For some applications, it is needed to read large (10-100Go+) compressed files line by line.
Moreover, it is needed to be versatile in letting the program decide if a file is compressed or not (has ".gz" at the end) and decide whether to open it as a File or as a GZFile.
Specifically, being able to write the following function would be very useful and much easier than playing with streams:
proc myopen(filename: string, mode: FileMode=fmRead): File =
# Look for ".gz" at the end of "filename"
# to decide if a File or GZFile should be returned
if filename[^3..^1] == ".gz":
return gzopen(filename)
else:
return open(filename)
The zip/gzipfiles module offers the possibility to create GZFileStream objects, but I'd argue that having to play with streams is making it harder on new NIM users than it could (should?) be.
Having GZFile objects (that behave like File) and gzopen proc (that behaves like open for files) would make it much easier to deal with this case.
I think this woud be very useful to a lot of data scientists attracted to NIM and these people, who already use Python a lot, are a bit pool of potential NIM enthusiasts.
Thanks.
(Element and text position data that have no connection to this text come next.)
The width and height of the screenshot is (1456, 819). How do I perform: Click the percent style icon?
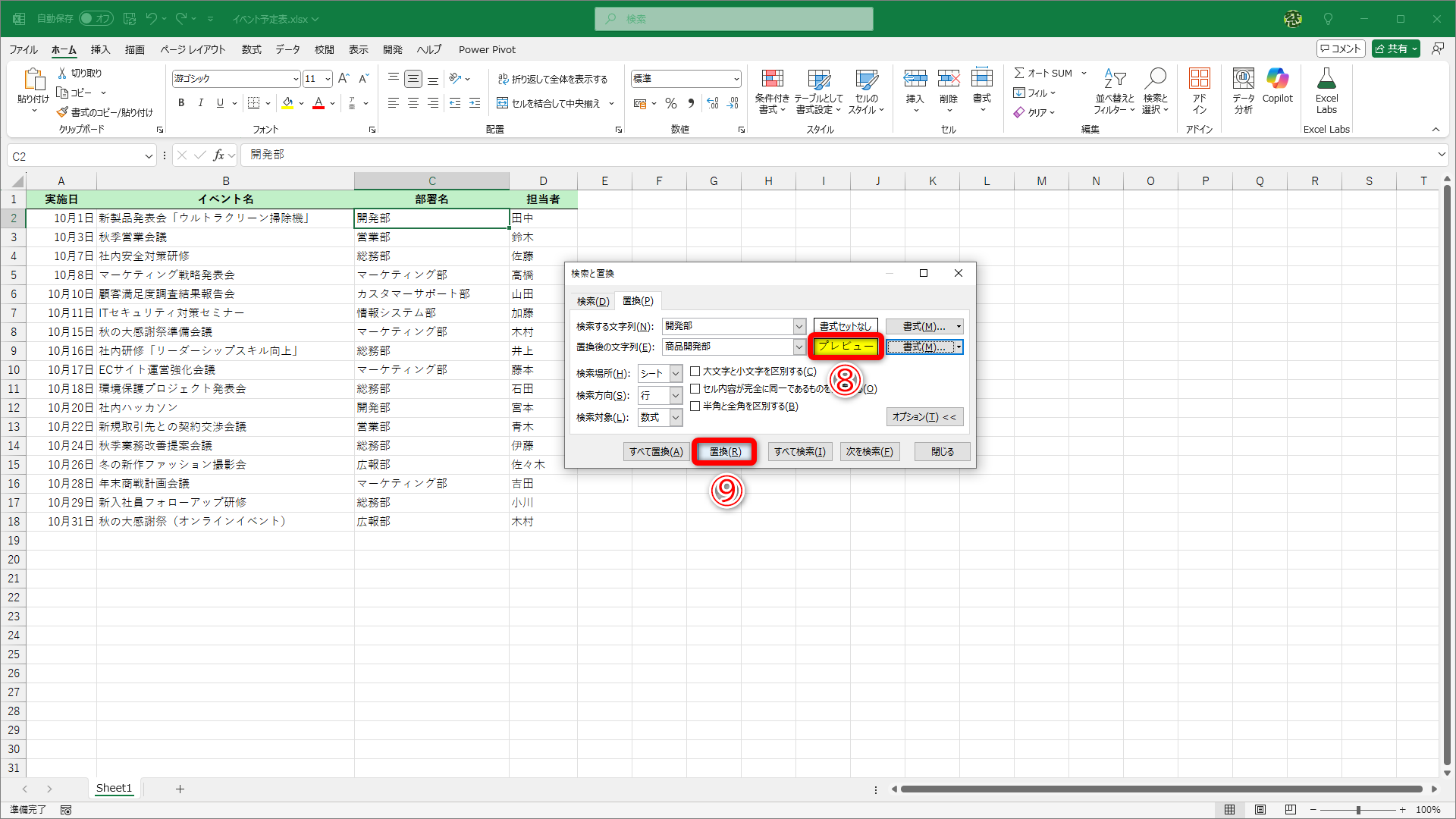pos(671,103)
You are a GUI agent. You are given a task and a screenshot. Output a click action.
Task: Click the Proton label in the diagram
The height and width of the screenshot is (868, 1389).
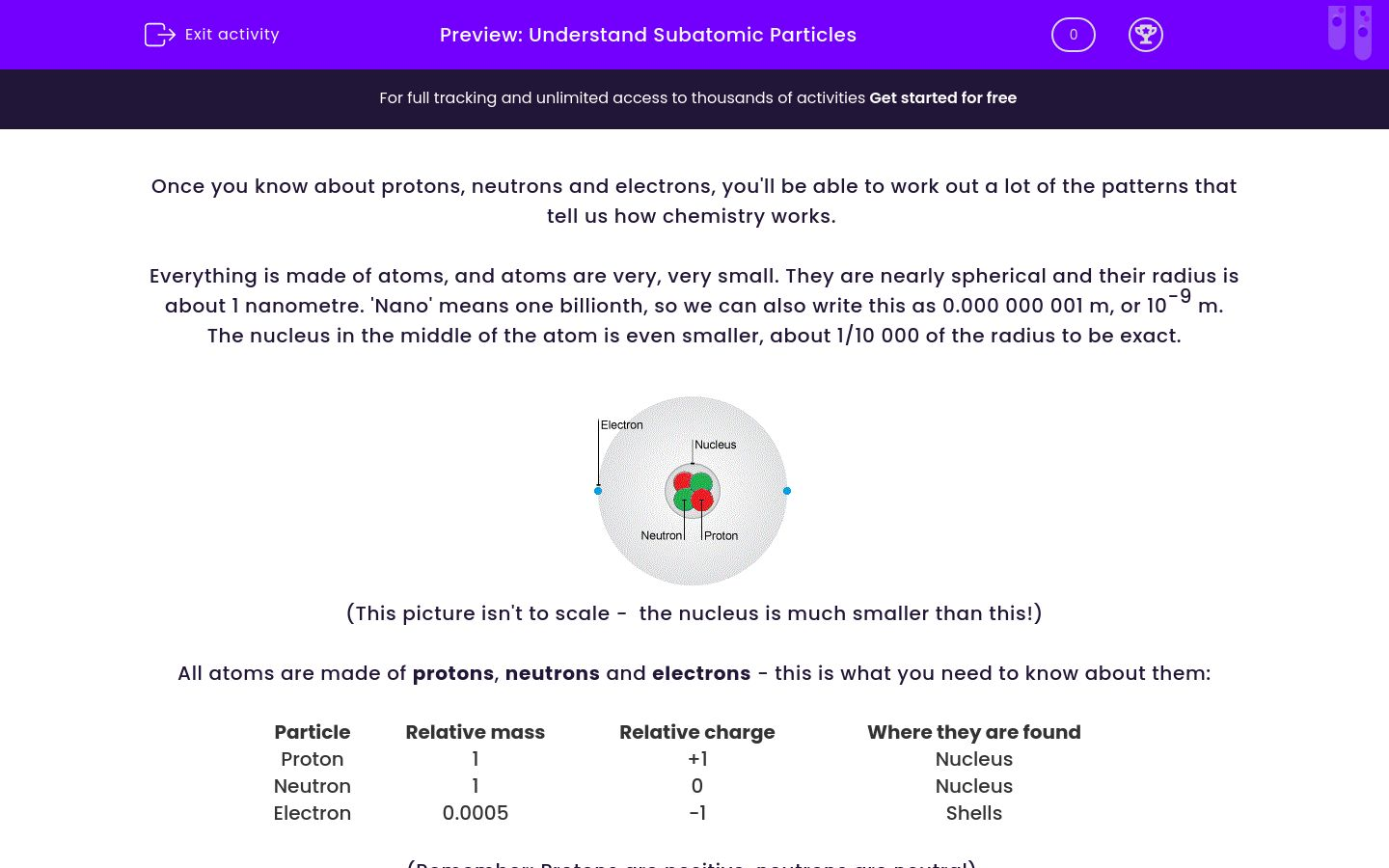click(x=721, y=535)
I looked at nimarchive. I cannot see how this can be a simpler approach than using zip/gzipfiles and Streams.
Do you have sample code using nimarchive to read gzip files line by line?
I put together a GZipInputStream implementation here: https://gist.github.com/aboisvert/c08e63727d0a3c5de53afa04498e9a90
You can use it to read gzip files line-by-line as such:
let filestream = newFileStream(filename, fmRead)
let gzip = newGZipInputStream(filestream)
for s in gzip.lines:
echo s
Hope it helps.